▸ Stored dataset items:
- - -

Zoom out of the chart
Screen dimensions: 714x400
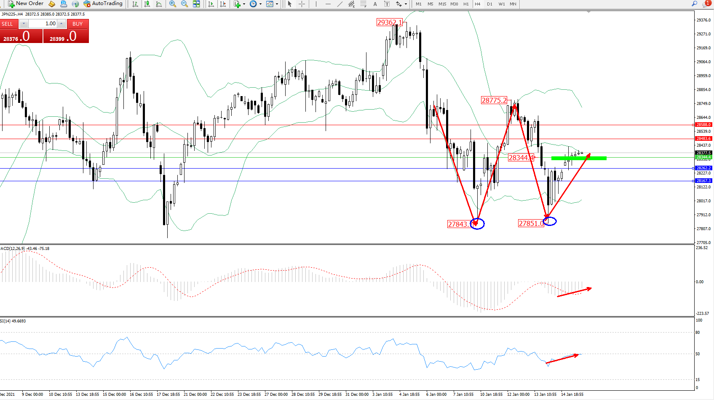click(x=185, y=4)
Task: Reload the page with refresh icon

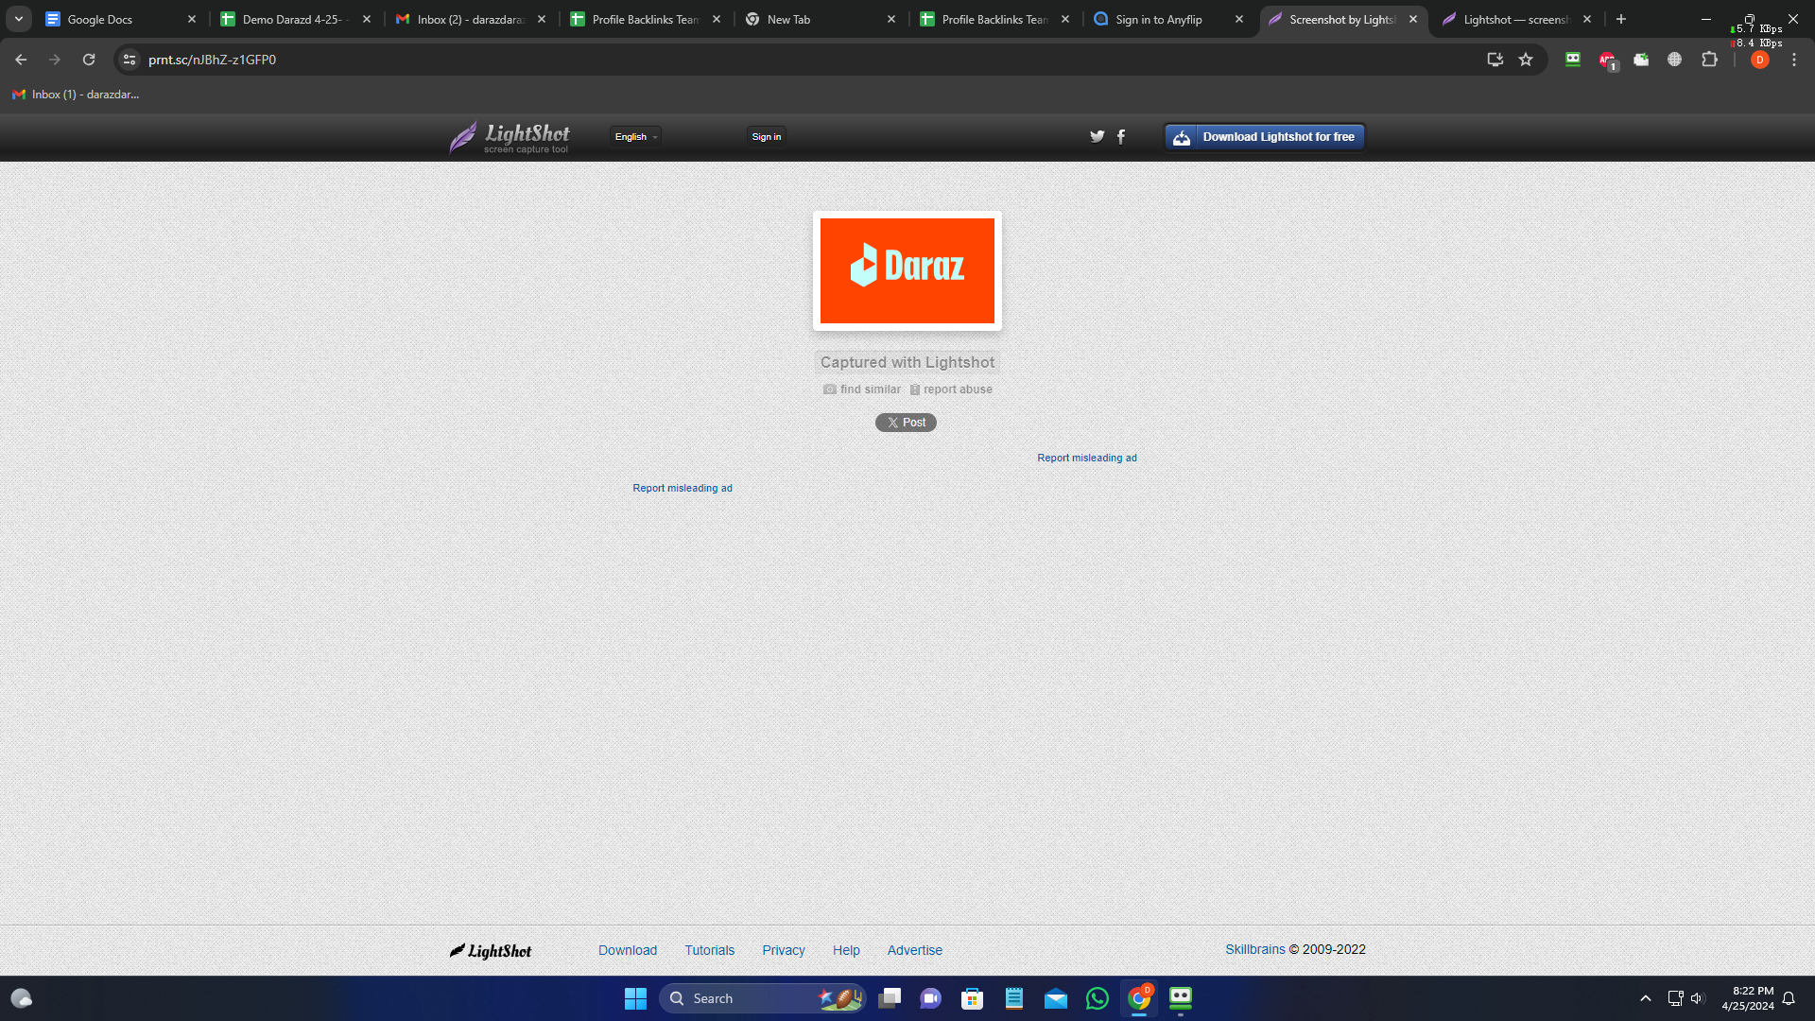Action: pyautogui.click(x=89, y=60)
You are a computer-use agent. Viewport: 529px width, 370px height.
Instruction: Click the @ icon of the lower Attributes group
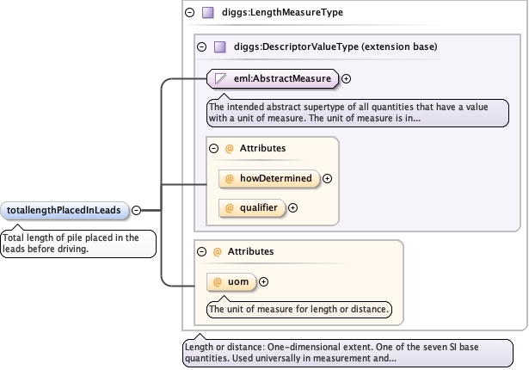point(217,251)
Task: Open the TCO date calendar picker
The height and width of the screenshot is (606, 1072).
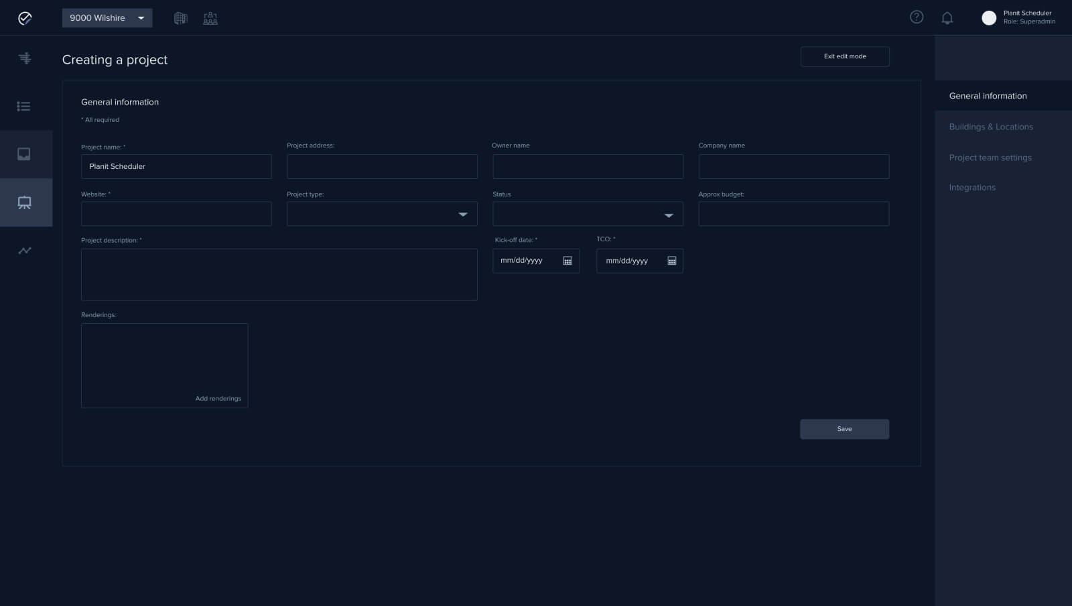Action: pyautogui.click(x=671, y=261)
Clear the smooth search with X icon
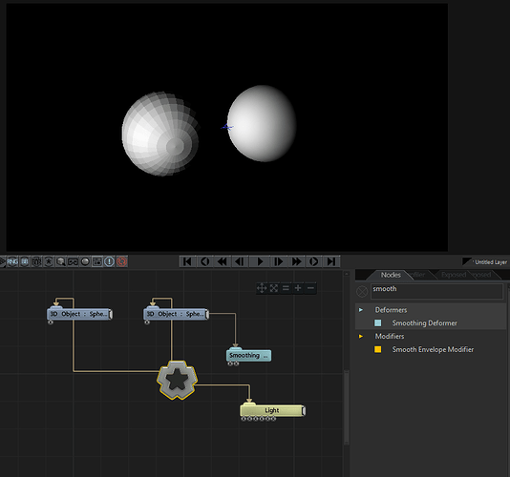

- - -

▸ STATED GOAL: Reproduce every line of the records above word for word, omitting the pictures.

▸ TASK SOLUTION:
Zoom out of the chart
Screen dimensions: 714x400
click(x=185, y=4)
Task: Reload the page with refresh icon

Action: pyautogui.click(x=89, y=60)
You are a computer-use agent. Viewport: 529px width, 370px height.
Instruction: Click the @ icon of the lower Attributes group
point(217,251)
Task: Open the TCO date calendar picker
The height and width of the screenshot is (606, 1072).
Action: pyautogui.click(x=671, y=261)
Clear the smooth search with X icon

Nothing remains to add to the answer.